The Zeller team develops computational tools for metagenomics data analysis to elucidate the microbiome’s role in human health and disease and its responses to chemical perturbations, such as drug treatments.

Previous and current research

The human microbiome, the complex ecosystem of microorganisms colonising our body, has increasingly been recognised as an important determinant of human physiology. Detailed investigations of microbes in situ (without culturing) have become possible through advances in sequencing technology and computational analysis methodology. These have now started to be applied in large clinical studies to associate changes in microbiome composition and function with human diseases. However, analysis and interpretation of such data remains challenging:

  • Quantifying microbial (sub-)species and functions in an accurate manner consistently across various sequencing readouts (16S, shotgun metagenomics and metatranscriptomics) is still difficult for complex communities consisting of many uncultured organisms.
  • Microbiome data interpretation is often complicated by many factors that vary in addition to the phenomenon of interest; typical confounders include differences in life-style, co-morbidities or treatments. Comparisons across studies (meta-analyses) are hampered by batch effects arising from technical variation in sample preservation and preparation.
  • Perturbations of the microbiome are poorly understood to date. Systematic data and predictive models on the specific effects of environmental exposures (such as host-targeted drugs) on the microbiome are lacking despite this being a key aspect of personalised health and a potential entry point for designing intervention strategies targeted at the microbiome.
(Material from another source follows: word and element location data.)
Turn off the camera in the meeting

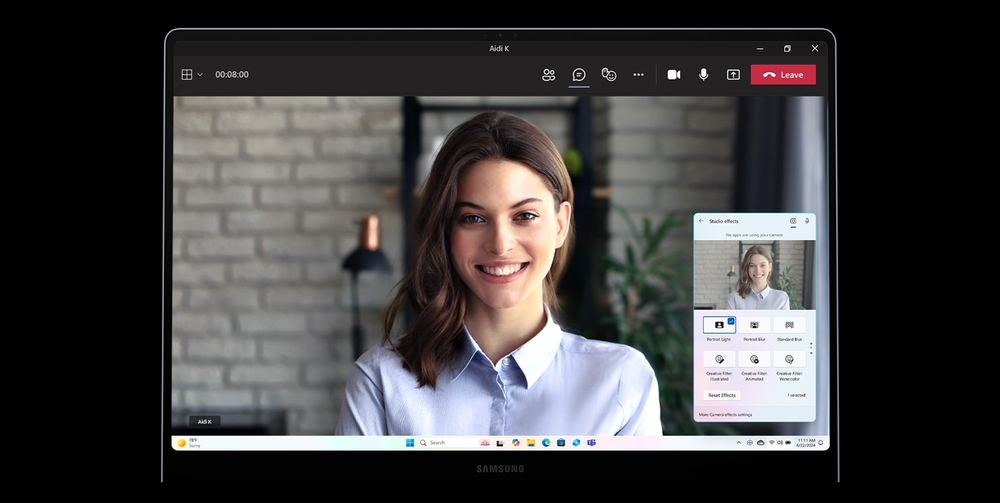674,75
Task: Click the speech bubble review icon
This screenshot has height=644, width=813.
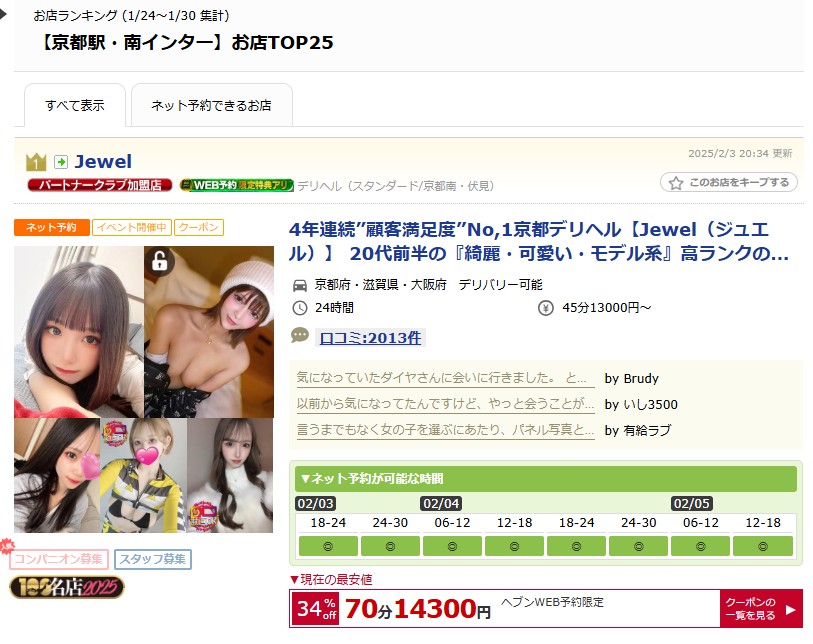Action: tap(300, 335)
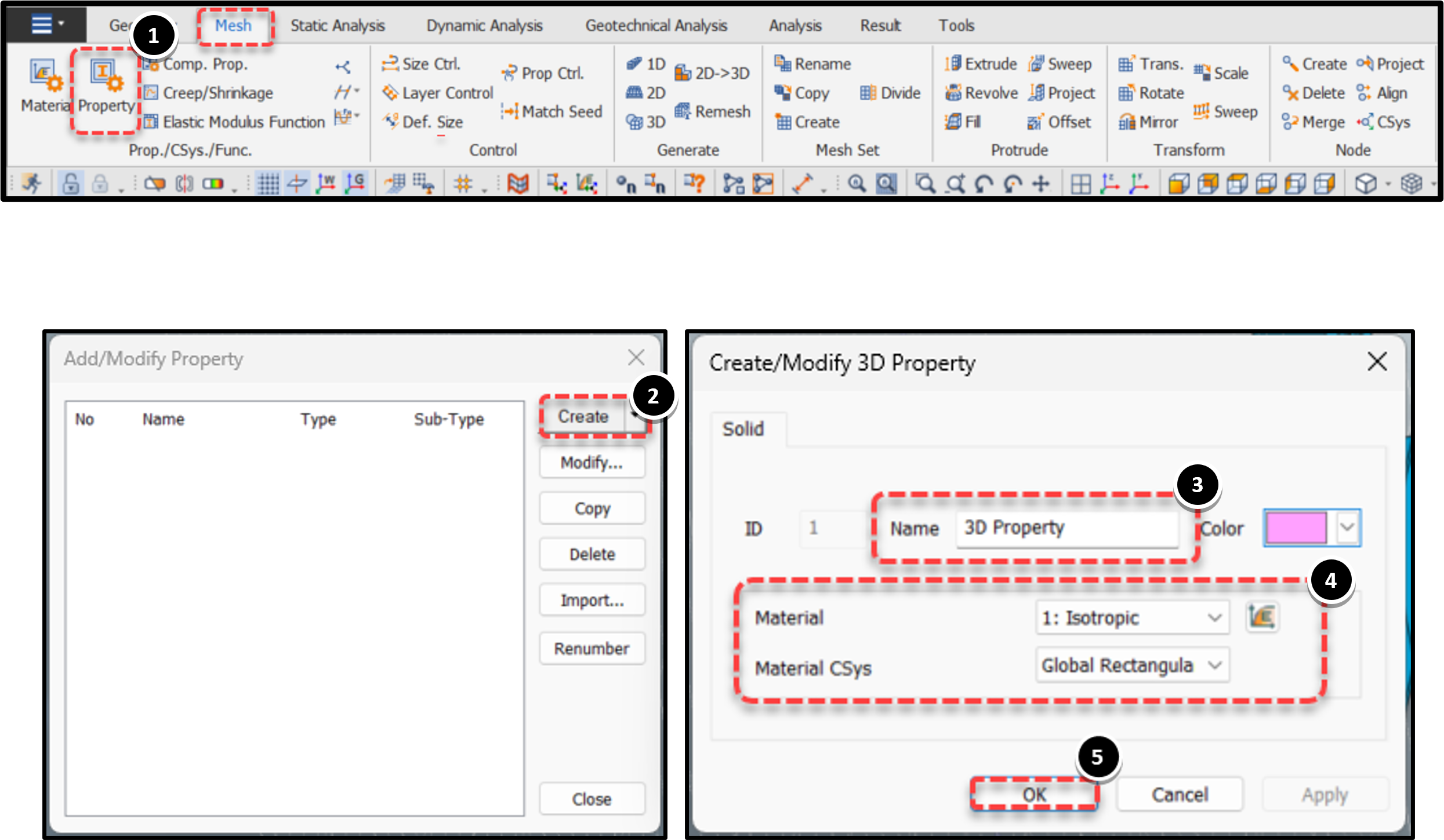Expand the Color dropdown arrow
The image size is (1444, 840).
tap(1347, 528)
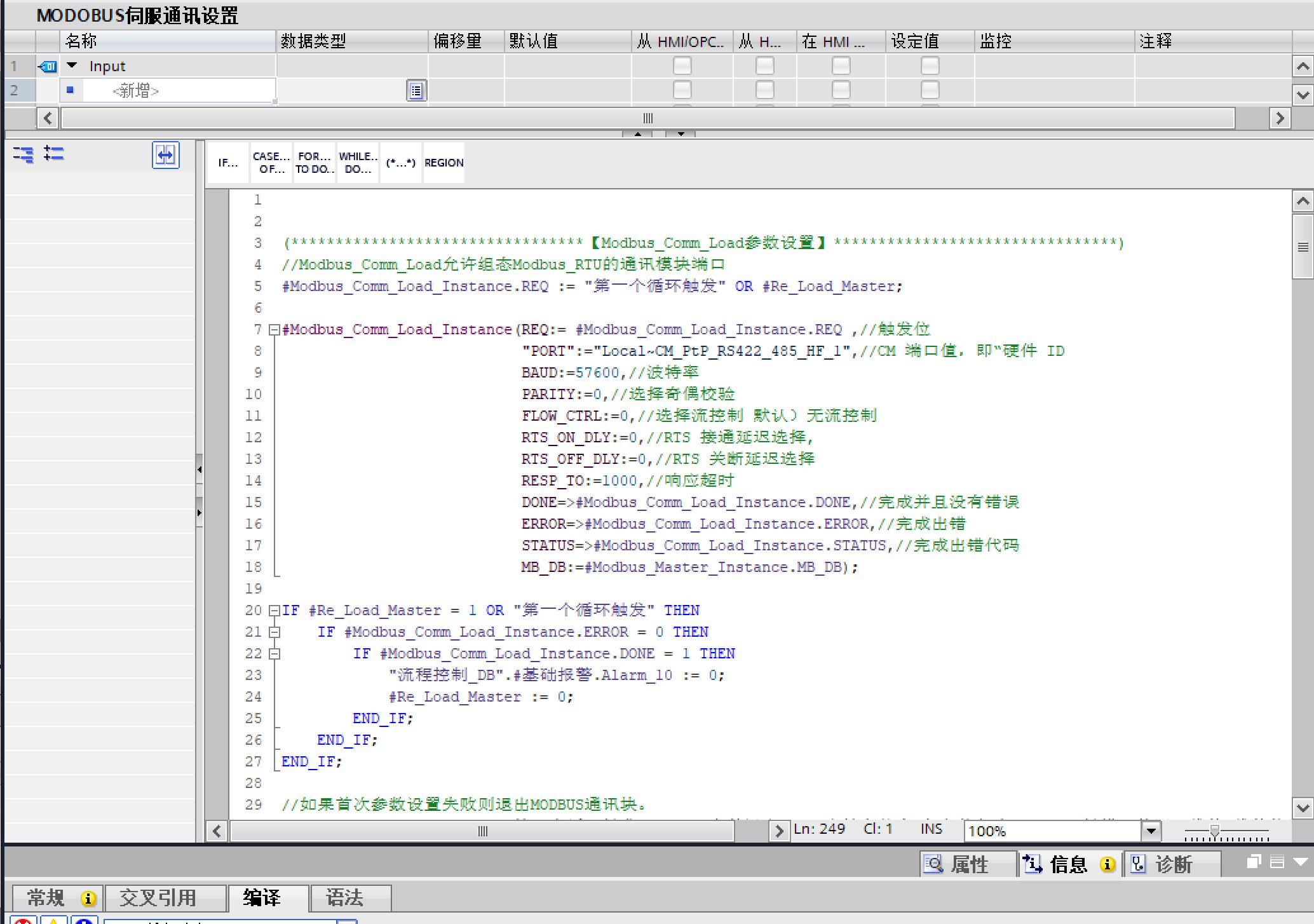Open the 诊断 inspector tab
Screen dimensions: 1314x924
pyautogui.click(x=1172, y=864)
To address these challenges, we are actively contributing to the development of software tools for accurate profiling of both previously sequenced as well as uncharacterised microbial species and the functions encoded in their genomes and transcriptomes. To associate changes in these profiles with various host phenotypes of interest, we have investigated various statistics and machine learning tools and evaluated their applicability to microbiome sequencing data and are currently making software pipelines publicly available that automate such analyses. Using these, we have recently demonstrated that gastro-intestinal diseases can be accurately detected from faecal microbiome readouts. For colorectal cancer in particular this has potential for developing novel non-invasive screening methods (see figure).

Figure 1: Colorectal cancer (CRC) can be detected using a classification approach based on microbial markers (top panel) quantified in faecal samples by metagenomic sequencing.

Figure 1: Colorectal cancer (CRC) can be detected using a classification approach based on microbial markers (top panel) quantified in faecal samples by metagenomic sequencing; its accuracy was evaluated in cross-validation and independent external validation (bottom panels) in comparison to the standard non-invasive screening test (FOBT Hemoccult).

Future projects and goals

  • Develop better statistical models specifically for the analysis of microbiome data which are characterised by much larger dispersion than many other types of count data and which also handle confounding in a principled way.
  • Develop meta-analysis tools for microbiome research that assess batch effects and try to correct for them where possible.
  • Integrative analysis of 16S, metagenomics and metatranscriptomics data with the goal of associating these microbiome readouts to molecular profiles of host health states.
  • Contribute analysis methodology to the collaborative efforts involving the Typas, Bork and Patil groups aiming to systematically investigate the effect of chemical (human drugs) and dietary perturbations on the gut microbiome.